I've recently moved on to a plumbed in Fracino Classic 1 Group machine and I'm considering plumbing in a water filtration system - space is tight but what would people recommend gives the best results taste wise.

thanks


----------



## Glenn (Jun 14, 2008)

What budget do you have in mind?

There are many options, from a simple inline filter to a home RO system (reverse osmosis) giving you ultimate control.


----------



## Jp19810 (Apr 20, 2014)

Hi Glenn,

probably looking at getting a simple in line system at this stage

any advice appreciated

thanks


----------



## CallumT (Aug 23, 2013)

What's the mains feed like as it is?

You have to base your filtration around what treatment this feed will require


----------



## sjenner (Nov 8, 2012)

Reiss of Londinium is advertising a new unused PurePro reverse osmosis system that is no longer needed...

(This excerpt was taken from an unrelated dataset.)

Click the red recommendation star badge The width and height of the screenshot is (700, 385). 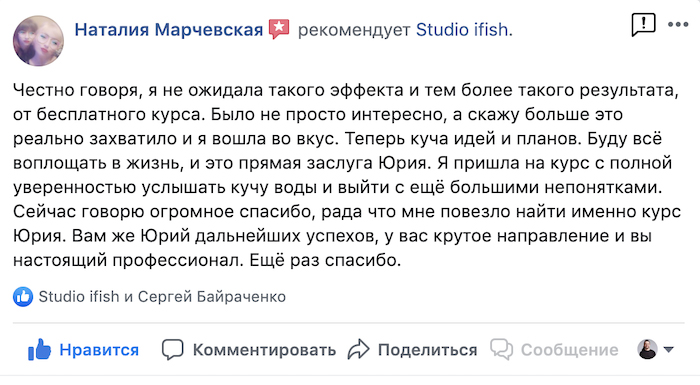279,29
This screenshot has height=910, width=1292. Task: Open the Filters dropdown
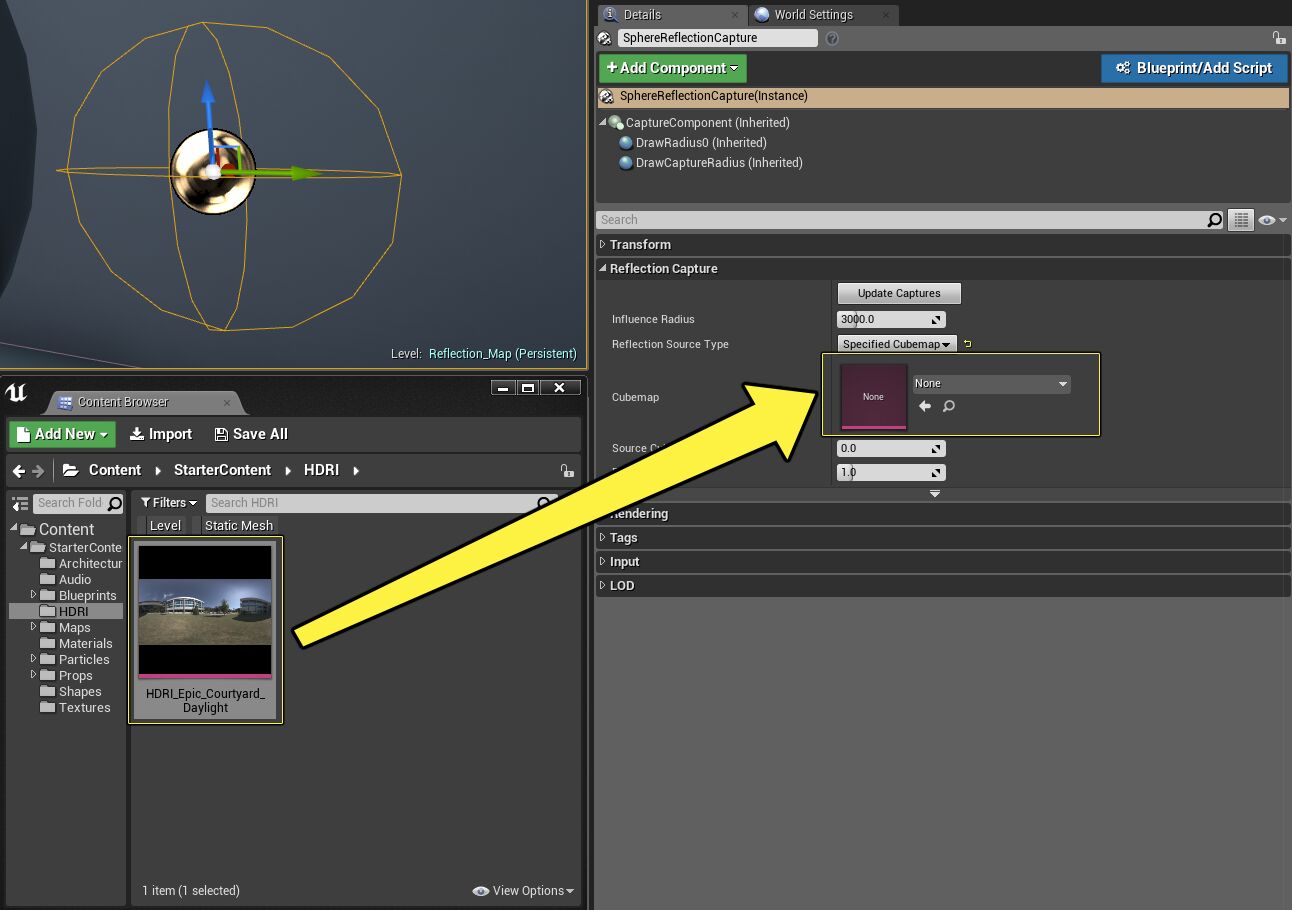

https://londiniumespresso.com/blog/puropro-reverse-osmosis-system-unopened-for-sale

That will take everything out of the water... You will only be left with some H and about half the quantity of O.

I have been using the same system for over one year now...

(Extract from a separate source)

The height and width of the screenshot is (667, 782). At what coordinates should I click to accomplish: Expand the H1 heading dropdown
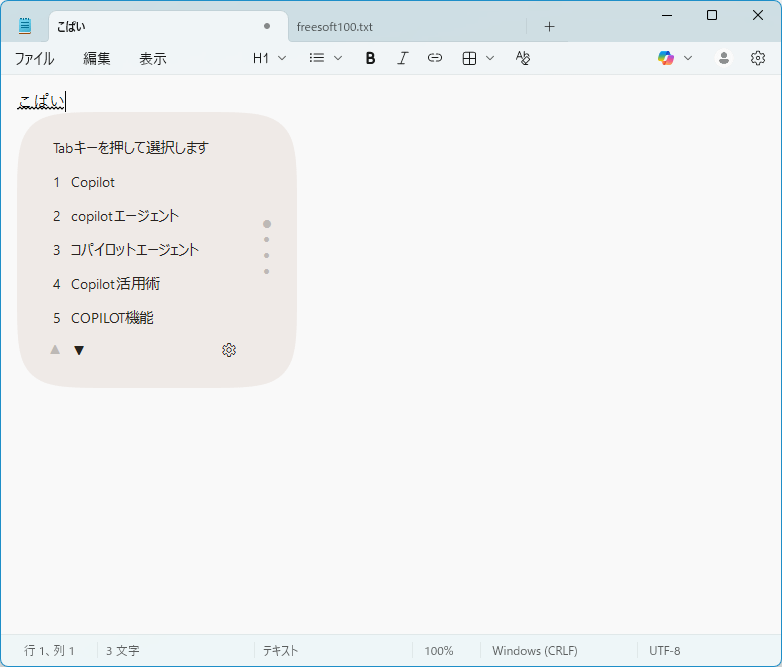269,58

This form of filtration raises a different issue though, which is that it is better for taste and the longevity (acid water rots boilers) of your machine to add some temporary hardness back into the water...

...I use a re-mineralisation cartridge which is filled with a mixture of calcium and magnesium salts, which together bring the hardness up to somewhere between 50 and 90 parts per million, which is ideal.

BTW: I am in London where the temporary hardness in tap water is generally approaching 300ppm, but there are some places in the UK... Oop north generally, where water needs very little treatment, unless you have an issue with mass medication (I don't like the idea of fluoride being added by "government scientists").


----------



## 14gg (Dec 24, 2012)

This is the system I decided to go with having had the same thoughts that you've had:

http://www.abodedesigns.co.uk/aquifier.html

hope it helps


----------



## El carajillo (Mar 16, 2013)

Are these filters or softeners,there are many filters available but to what extent do they soften (remove calcium etc). Most of these filter manufacturers seem a little shy when it comes to information on the softening aspect Ie no details or tables:confused:


----------



## Mouse (Feb 28, 2014)

After reading another thread on here I've just fitted a Brita Purity c150 quell st system.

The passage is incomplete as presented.